Hello Stan Aficionados!

The gist of my request is as follows: how the heck can I speed-up a mixed gaussian copula so that it does not take 2 weeks to fit on an I9 with 14 cores and 32 gb of ram.

**Details and Specification:**

I am incredibly indebted to @spinkney 's code here as well as discussions with various folks throughout this forum. I have designed a model to learn the underlying dependency structure of a series of continuous and ordered probit traits. As such I adapt the functions from the link above for a Gaussian Copula and also adapt my own function for an ordered probit marginal based on the ordered_probit_lpmf already in Stan math. Note, I have missing data throughout each marginal and this is treated much like the manual suggests by introducing a parameter into the model for each missing case. I paste the full code below and it is heavily annotated for ease.
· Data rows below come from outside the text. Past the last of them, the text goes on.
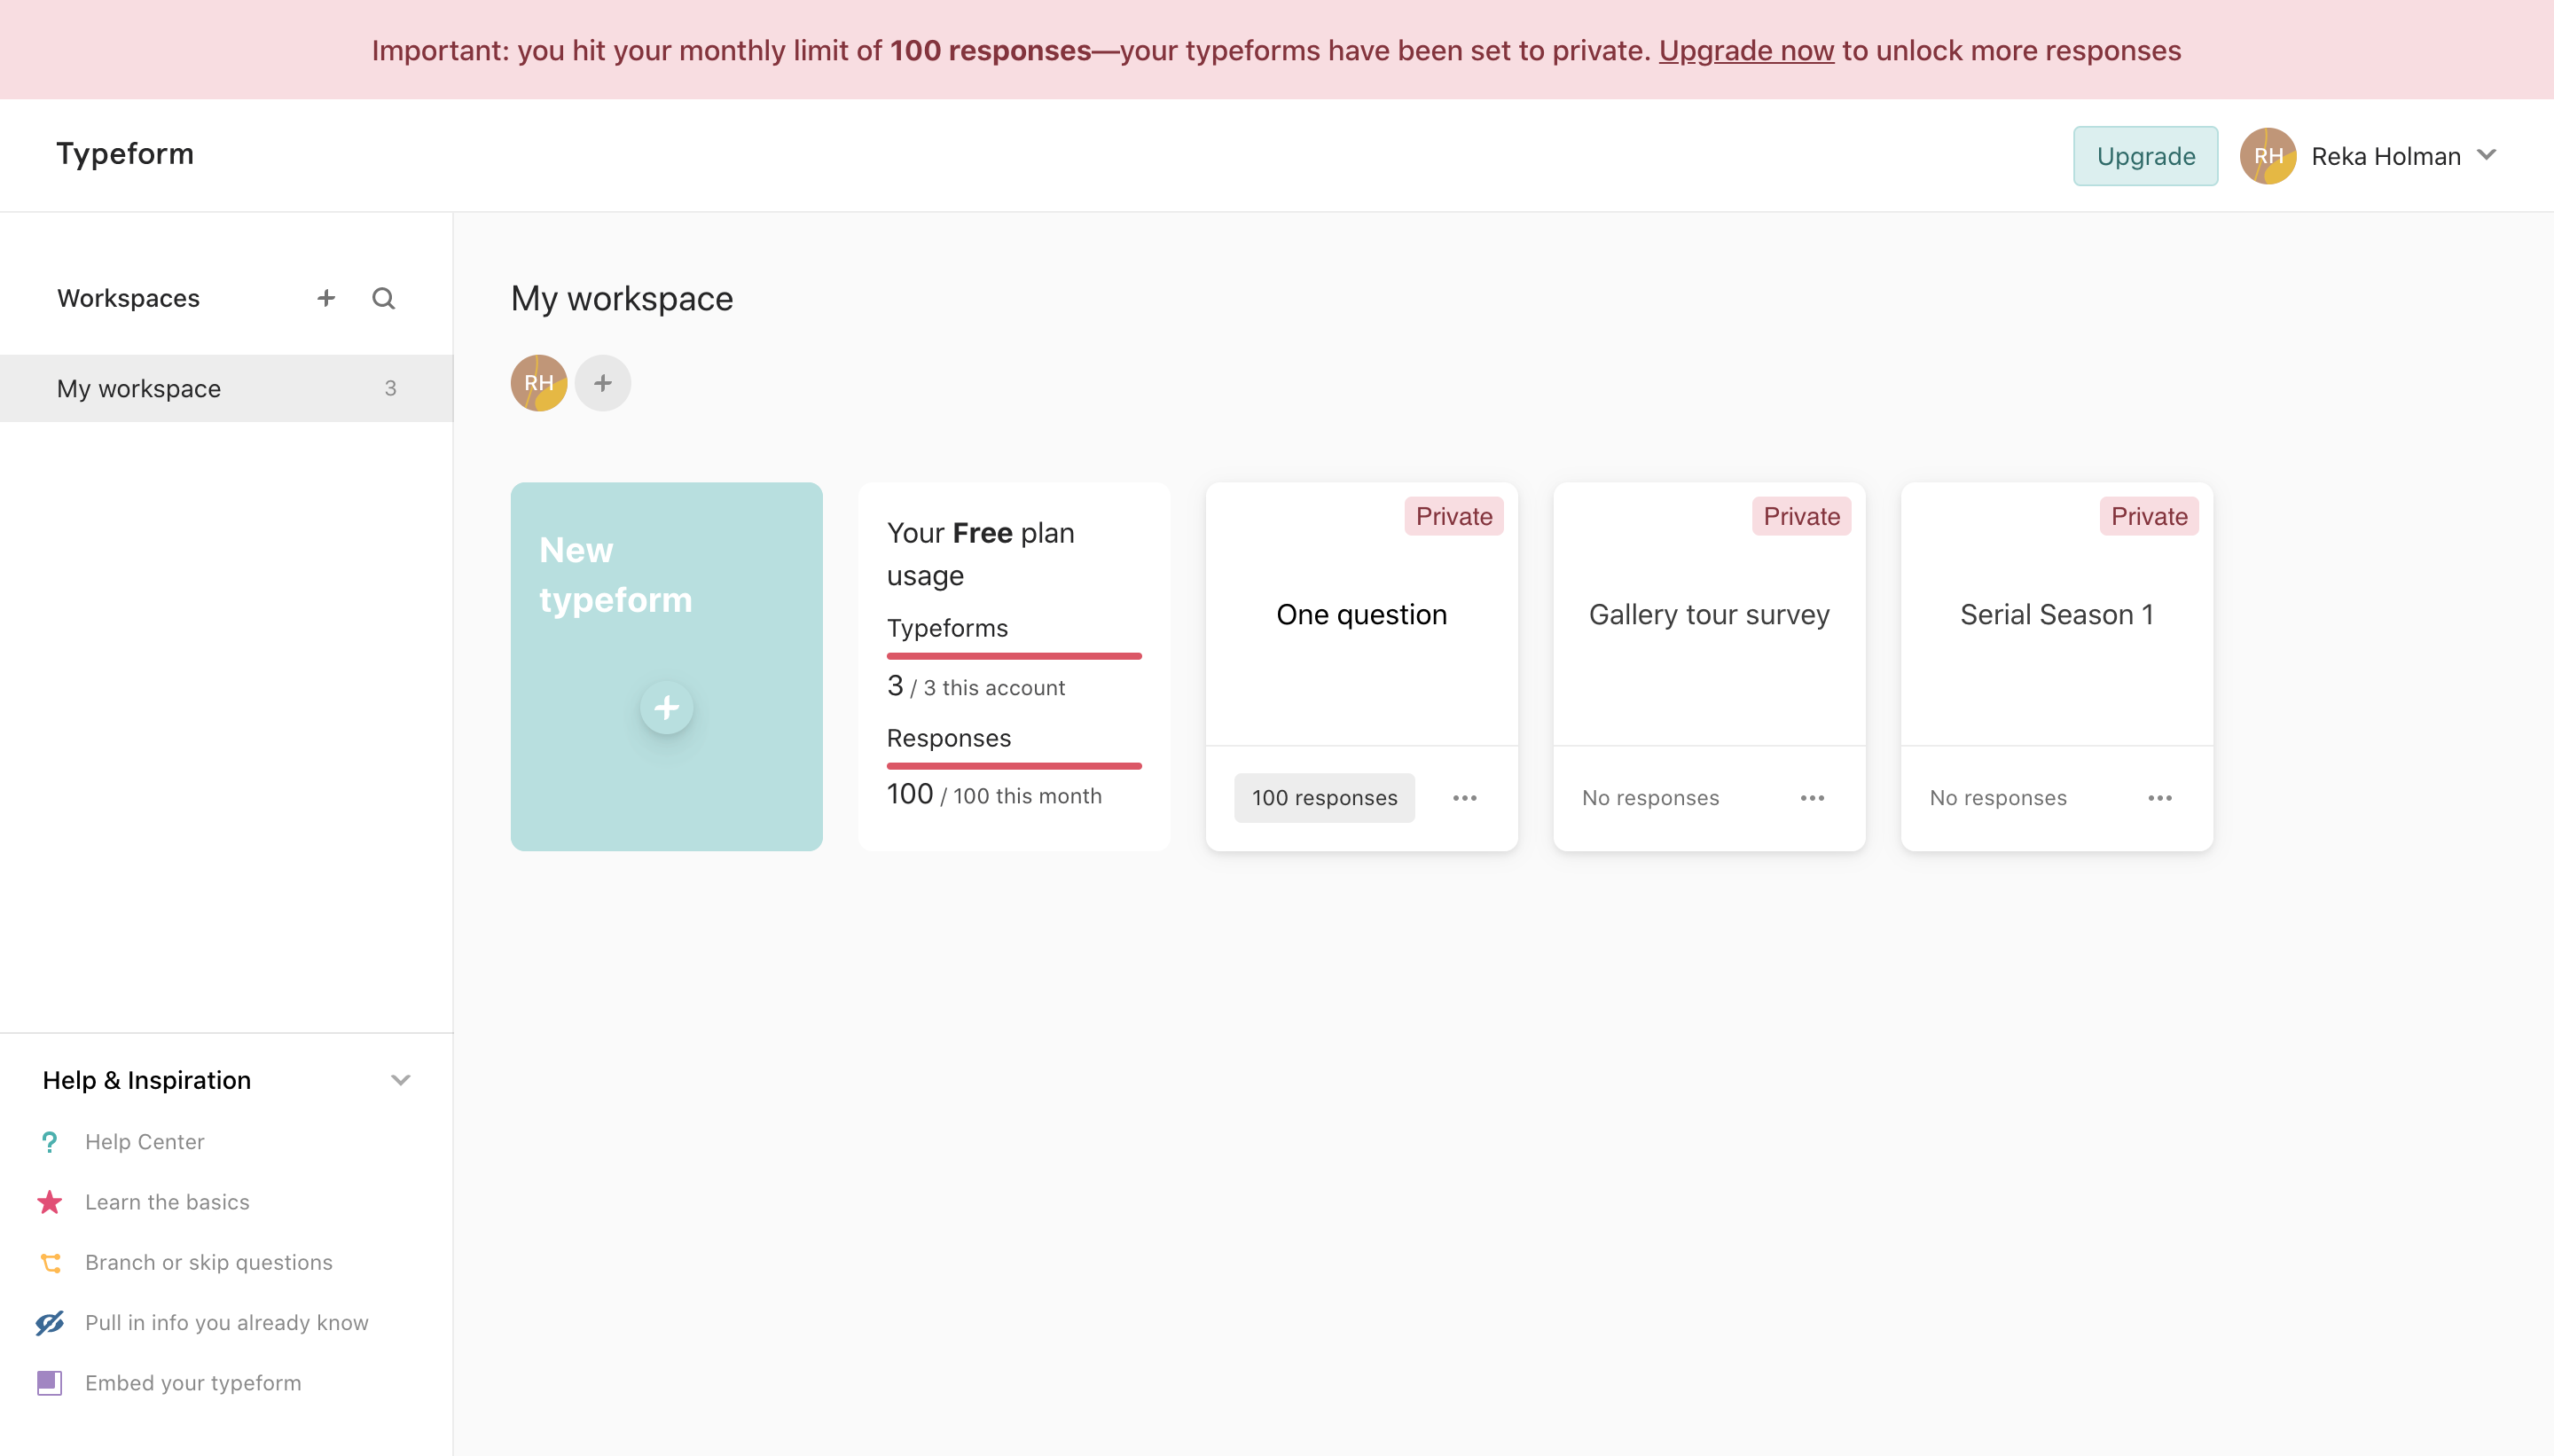
Task: Click the Upgrade button
Action: (x=2146, y=156)
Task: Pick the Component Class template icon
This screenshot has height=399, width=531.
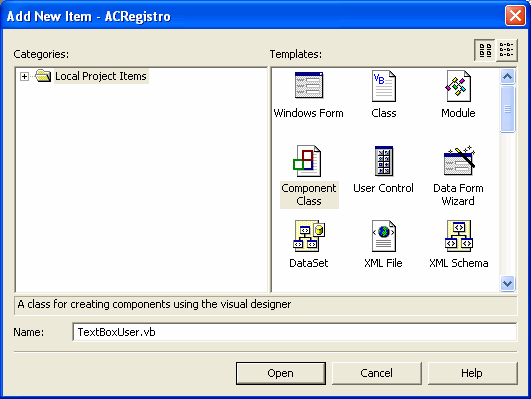Action: tap(307, 161)
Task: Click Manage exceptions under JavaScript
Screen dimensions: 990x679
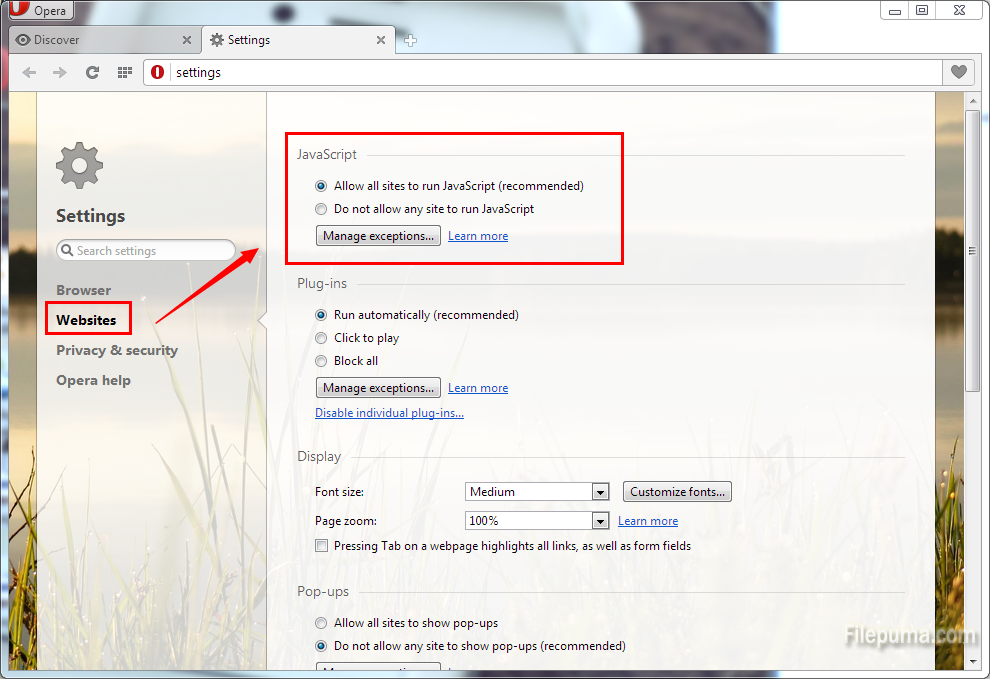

In terms of my data, I have 54 total dimensions - 18 continuous variables and 36 ordinal variables. The continuous marginals are real numbers greater than 0 with some ranging from 10-20mm, while others ranging from 50-450mm (they are growth metrics, so lengths and breadths). The ordinal data comes from 3 different threshold types with some variables have 3 categories, some with 7, and some with 12. The independent variable x is a real number ranging from 0-20 - it is just an individual’s chronological age.

I fit everything in cmdstanr with the code below:

```
fit <-stanmodel$sample(data = stan_dat,
refresh = 500,
chains = 4,
parallel_chains = 4,
iter_warmup = 2000,
iter_sampling = 7000,
max_treedepth = 12,
adapt_delta=0.99)
```

**My problem:**

It takes at least 10 days to fit my largest model which is ~1200 rows of data, so 1200 x 54. I have fit each marginal type separately, and done the full model on subsets of 100-300 randomized data points. But, the full thing is killing me! I’ve tried openCL, but saw no efficiency gain. I know there are a few places where speed may be gained based on memory allocation by adjusting loops in some places and possibly vectorizing in others, but I wanted thoughts here from the community. I know the tree depth and adapt_delta parameters make things slow here and maybe suggestions there could help as well - I have noticed this to be quite a finicky model and depending on if I lower or increase the LKJ prior to regularize the strength of the correlations, the model may bog down or may throw ebfmi errors.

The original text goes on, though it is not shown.